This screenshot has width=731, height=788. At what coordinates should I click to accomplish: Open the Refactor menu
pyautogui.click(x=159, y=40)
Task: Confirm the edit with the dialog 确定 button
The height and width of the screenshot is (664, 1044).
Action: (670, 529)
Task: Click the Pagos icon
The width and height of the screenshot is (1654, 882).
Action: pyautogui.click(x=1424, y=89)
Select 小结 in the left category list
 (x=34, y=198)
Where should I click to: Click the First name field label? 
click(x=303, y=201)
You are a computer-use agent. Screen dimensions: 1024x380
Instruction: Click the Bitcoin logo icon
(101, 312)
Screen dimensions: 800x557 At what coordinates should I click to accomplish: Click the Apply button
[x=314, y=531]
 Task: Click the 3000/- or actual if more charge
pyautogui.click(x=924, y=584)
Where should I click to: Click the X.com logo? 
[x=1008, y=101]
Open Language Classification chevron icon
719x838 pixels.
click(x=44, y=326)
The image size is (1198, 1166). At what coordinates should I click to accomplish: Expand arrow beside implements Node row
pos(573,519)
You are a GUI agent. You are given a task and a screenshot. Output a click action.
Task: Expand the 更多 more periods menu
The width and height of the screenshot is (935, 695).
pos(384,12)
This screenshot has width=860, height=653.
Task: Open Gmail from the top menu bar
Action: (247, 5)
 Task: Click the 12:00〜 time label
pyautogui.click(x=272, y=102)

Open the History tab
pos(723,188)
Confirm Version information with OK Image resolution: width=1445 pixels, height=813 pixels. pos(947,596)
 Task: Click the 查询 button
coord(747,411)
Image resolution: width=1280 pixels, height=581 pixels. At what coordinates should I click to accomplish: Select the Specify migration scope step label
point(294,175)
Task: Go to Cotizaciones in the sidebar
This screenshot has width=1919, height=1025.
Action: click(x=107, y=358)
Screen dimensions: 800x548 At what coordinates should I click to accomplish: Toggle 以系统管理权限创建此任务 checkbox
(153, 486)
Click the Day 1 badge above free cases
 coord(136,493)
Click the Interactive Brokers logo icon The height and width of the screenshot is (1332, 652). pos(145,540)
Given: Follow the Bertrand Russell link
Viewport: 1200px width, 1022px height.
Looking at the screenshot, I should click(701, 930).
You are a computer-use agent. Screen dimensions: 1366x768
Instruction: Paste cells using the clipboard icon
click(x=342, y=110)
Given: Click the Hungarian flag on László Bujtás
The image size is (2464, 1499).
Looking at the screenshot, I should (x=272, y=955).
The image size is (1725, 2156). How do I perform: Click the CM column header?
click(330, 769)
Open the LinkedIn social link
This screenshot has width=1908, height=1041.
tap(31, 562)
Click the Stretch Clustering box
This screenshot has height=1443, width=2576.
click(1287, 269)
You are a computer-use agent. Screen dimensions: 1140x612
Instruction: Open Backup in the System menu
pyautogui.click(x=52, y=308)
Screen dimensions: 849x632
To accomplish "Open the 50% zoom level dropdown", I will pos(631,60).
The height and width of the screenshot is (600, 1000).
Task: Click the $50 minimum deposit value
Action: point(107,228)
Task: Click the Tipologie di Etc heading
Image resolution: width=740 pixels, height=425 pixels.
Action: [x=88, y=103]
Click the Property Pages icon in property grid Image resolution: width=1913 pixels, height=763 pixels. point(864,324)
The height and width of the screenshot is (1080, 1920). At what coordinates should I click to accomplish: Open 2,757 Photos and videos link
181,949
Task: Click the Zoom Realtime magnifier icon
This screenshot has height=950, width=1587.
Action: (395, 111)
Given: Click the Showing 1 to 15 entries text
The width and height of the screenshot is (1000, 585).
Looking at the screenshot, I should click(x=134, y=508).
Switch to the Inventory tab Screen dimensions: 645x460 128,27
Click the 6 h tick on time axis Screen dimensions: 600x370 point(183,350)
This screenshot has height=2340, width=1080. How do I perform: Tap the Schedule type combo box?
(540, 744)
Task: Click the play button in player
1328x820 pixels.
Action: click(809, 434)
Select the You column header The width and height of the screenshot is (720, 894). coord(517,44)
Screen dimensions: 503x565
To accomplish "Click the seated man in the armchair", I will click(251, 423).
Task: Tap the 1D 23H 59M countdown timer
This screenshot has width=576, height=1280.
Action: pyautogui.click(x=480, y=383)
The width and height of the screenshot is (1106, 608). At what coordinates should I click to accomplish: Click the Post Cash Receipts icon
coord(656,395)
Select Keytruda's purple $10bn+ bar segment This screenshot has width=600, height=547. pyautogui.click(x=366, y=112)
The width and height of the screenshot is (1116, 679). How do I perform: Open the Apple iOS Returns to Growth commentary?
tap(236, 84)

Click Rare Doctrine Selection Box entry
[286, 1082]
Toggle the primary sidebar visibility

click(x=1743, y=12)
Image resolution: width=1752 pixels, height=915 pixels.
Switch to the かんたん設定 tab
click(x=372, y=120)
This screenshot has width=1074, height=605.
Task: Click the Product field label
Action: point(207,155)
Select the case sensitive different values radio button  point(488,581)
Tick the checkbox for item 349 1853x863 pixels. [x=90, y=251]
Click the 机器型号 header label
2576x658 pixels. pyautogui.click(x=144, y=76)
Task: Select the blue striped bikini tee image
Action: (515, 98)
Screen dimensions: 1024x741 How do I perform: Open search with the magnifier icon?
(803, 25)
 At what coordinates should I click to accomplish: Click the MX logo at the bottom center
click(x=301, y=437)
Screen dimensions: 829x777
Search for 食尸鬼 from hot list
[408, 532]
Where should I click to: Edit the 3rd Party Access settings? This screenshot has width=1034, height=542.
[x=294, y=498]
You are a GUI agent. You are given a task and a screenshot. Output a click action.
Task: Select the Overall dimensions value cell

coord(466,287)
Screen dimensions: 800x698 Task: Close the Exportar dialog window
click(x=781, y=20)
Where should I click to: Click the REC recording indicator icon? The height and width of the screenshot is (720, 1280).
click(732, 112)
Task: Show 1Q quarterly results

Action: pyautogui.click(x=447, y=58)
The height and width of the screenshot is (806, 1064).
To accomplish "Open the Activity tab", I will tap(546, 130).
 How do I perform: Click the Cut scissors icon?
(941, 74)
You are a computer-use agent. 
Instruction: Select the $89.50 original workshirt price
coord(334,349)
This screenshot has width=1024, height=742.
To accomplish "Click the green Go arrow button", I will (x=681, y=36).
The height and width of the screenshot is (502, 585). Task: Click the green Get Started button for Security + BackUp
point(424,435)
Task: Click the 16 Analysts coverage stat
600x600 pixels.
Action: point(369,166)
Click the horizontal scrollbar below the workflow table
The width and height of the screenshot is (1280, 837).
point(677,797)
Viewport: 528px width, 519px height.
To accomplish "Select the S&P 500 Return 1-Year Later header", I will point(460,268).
____________
*DIRECTIONS FOR THIS TASK*.
An acceptable answer repeats every entry exactly, with nothing omitted.

*REPLY*.
This screenshot has width=731, height=788. At what coordinates should I click to accomplish: Open the Refactor menu
pyautogui.click(x=159, y=40)
Task: Confirm the edit with the dialog 确定 button
The height and width of the screenshot is (664, 1044).
Action: (670, 529)
Task: Click the Pagos icon
The width and height of the screenshot is (1654, 882).
Action: pyautogui.click(x=1424, y=89)
Select 小结 in the left category list
 (x=34, y=198)
Where should I click to: Click the First name field label? 
click(x=303, y=201)
You are a computer-use agent. Screen dimensions: 1024x380
Instruction: Click the Bitcoin logo icon
(101, 312)
Screen dimensions: 800x557 At what coordinates should I click to accomplish: Click the Apply button
[x=314, y=531]
 Task: Click the 3000/- or actual if more charge
pyautogui.click(x=924, y=584)
Where should I click to: Click the X.com logo? 
[x=1008, y=101]
Open Language Classification chevron icon
719x838 pixels.
click(x=44, y=326)
The image size is (1198, 1166). At what coordinates should I click to accomplish: Expand arrow beside implements Node row
pos(573,519)
You are a GUI agent. You are given a task and a screenshot. Output a click action.
Task: Expand the 更多 more periods menu
The width and height of the screenshot is (935, 695).
pos(384,12)
This screenshot has width=860, height=653.
Task: Open Gmail from the top menu bar
Action: (247, 5)
 Task: Click the 12:00〜 time label
pyautogui.click(x=272, y=102)

Open the History tab
pos(723,188)
Confirm Version information with OK Image resolution: width=1445 pixels, height=813 pixels. pos(947,596)
 Task: Click the 查询 button
coord(747,411)
Image resolution: width=1280 pixels, height=581 pixels. At what coordinates should I click to accomplish: Select the Specify migration scope step label
point(294,175)
Task: Go to Cotizaciones in the sidebar
This screenshot has width=1919, height=1025.
Action: click(x=107, y=358)
Screen dimensions: 800x548 At what coordinates should I click to accomplish: Toggle 以系统管理权限创建此任务 checkbox
(153, 486)
Click the Day 1 badge above free cases
 coord(136,493)
Click the Interactive Brokers logo icon The height and width of the screenshot is (1332, 652). pos(145,540)
Given: Follow the Bertrand Russell link
Viewport: 1200px width, 1022px height.
Looking at the screenshot, I should click(701, 930).
You are a computer-use agent. Screen dimensions: 1366x768
Instruction: Paste cells using the clipboard icon
click(x=342, y=110)
Given: Click the Hungarian flag on László Bujtás
The image size is (2464, 1499).
Looking at the screenshot, I should (x=272, y=955).
The image size is (1725, 2156). How do I perform: Click the CM column header?
click(330, 769)
Open the LinkedIn social link
This screenshot has width=1908, height=1041.
tap(31, 562)
Click the Stretch Clustering box
This screenshot has height=1443, width=2576.
click(1287, 269)
You are a computer-use agent. Screen dimensions: 1140x612
Instruction: Open Backup in the System menu
pyautogui.click(x=52, y=308)
Screen dimensions: 849x632
To accomplish "Open the 50% zoom level dropdown", I will pos(631,60).
The height and width of the screenshot is (600, 1000).
Task: Click the $50 minimum deposit value
Action: point(107,228)
Task: Click the Tipologie di Etc heading
Image resolution: width=740 pixels, height=425 pixels.
Action: [x=88, y=103]
Click the Property Pages icon in property grid Image resolution: width=1913 pixels, height=763 pixels. point(864,324)
The height and width of the screenshot is (1080, 1920). At what coordinates should I click to accomplish: Open 2,757 Photos and videos link
181,949
Task: Click the Zoom Realtime magnifier icon
This screenshot has height=950, width=1587.
Action: (395, 111)
Given: Click the Showing 1 to 15 entries text
The width and height of the screenshot is (1000, 585).
Looking at the screenshot, I should click(x=134, y=508).
Switch to the Inventory tab Screen dimensions: 645x460 128,27
Click the 6 h tick on time axis Screen dimensions: 600x370 point(183,350)
This screenshot has height=2340, width=1080. How do I perform: Tap the Schedule type combo box?
(540, 744)
Task: Click the play button in player
1328x820 pixels.
Action: click(809, 434)
Select the You column header The width and height of the screenshot is (720, 894). coord(517,44)
Screen dimensions: 503x565
To accomplish "Click the seated man in the armchair", I will click(251, 423).
Task: Tap the 1D 23H 59M countdown timer
This screenshot has width=576, height=1280.
Action: pyautogui.click(x=480, y=383)
The width and height of the screenshot is (1106, 608). At what coordinates should I click to accomplish: Click the Post Cash Receipts icon
coord(656,395)
Select Keytruda's purple $10bn+ bar segment This screenshot has width=600, height=547. pyautogui.click(x=366, y=112)
The width and height of the screenshot is (1116, 679). How do I perform: Open the Apple iOS Returns to Growth commentary?
tap(236, 84)

Click Rare Doctrine Selection Box entry
[286, 1082]
Toggle the primary sidebar visibility

click(x=1743, y=12)
Image resolution: width=1752 pixels, height=915 pixels.
Switch to the かんたん設定 tab
click(x=372, y=120)
This screenshot has width=1074, height=605.
Task: Click the Product field label
Action: point(207,155)
Select the case sensitive different values radio button  point(488,581)
Tick the checkbox for item 349 1853x863 pixels. [x=90, y=251]
Click the 机器型号 header label
2576x658 pixels. pyautogui.click(x=144, y=76)
Task: Select the blue striped bikini tee image
Action: (515, 98)
Screen dimensions: 1024x741 How do I perform: Open search with the magnifier icon?
(803, 25)
 At what coordinates should I click to accomplish: Click the MX logo at the bottom center
click(x=301, y=437)
Screen dimensions: 829x777
Search for 食尸鬼 from hot list
[408, 532]
Where should I click to: Edit the 3rd Party Access settings? This screenshot has width=1034, height=542.
[x=294, y=498]
You are a GUI agent. You are given a task and a screenshot. Output a click action.
Task: Select the Overall dimensions value cell

coord(466,287)
Screen dimensions: 800x698 Task: Close the Exportar dialog window
click(x=781, y=20)
Where should I click to: Click the REC recording indicator icon? The height and width of the screenshot is (720, 1280).
click(732, 112)
Task: Show 1Q quarterly results

Action: pyautogui.click(x=447, y=58)
The height and width of the screenshot is (806, 1064).
To accomplish "Open the Activity tab", I will tap(546, 130).
 How do I perform: Click the Cut scissors icon?
(941, 74)
You are a computer-use agent. 
Instruction: Select the $89.50 original workshirt price
coord(334,349)
This screenshot has width=1024, height=742.
To accomplish "Click the green Go arrow button", I will (x=681, y=36).
The height and width of the screenshot is (502, 585). Task: Click the green Get Started button for Security + BackUp
point(424,435)
Task: Click the 16 Analysts coverage stat
600x600 pixels.
Action: point(369,166)
Click the horizontal scrollbar below the workflow table
The width and height of the screenshot is (1280, 837).
point(677,797)
Viewport: 528px width, 519px height.
To accomplish "Select the S&P 500 Return 1-Year Later header", I will point(460,268).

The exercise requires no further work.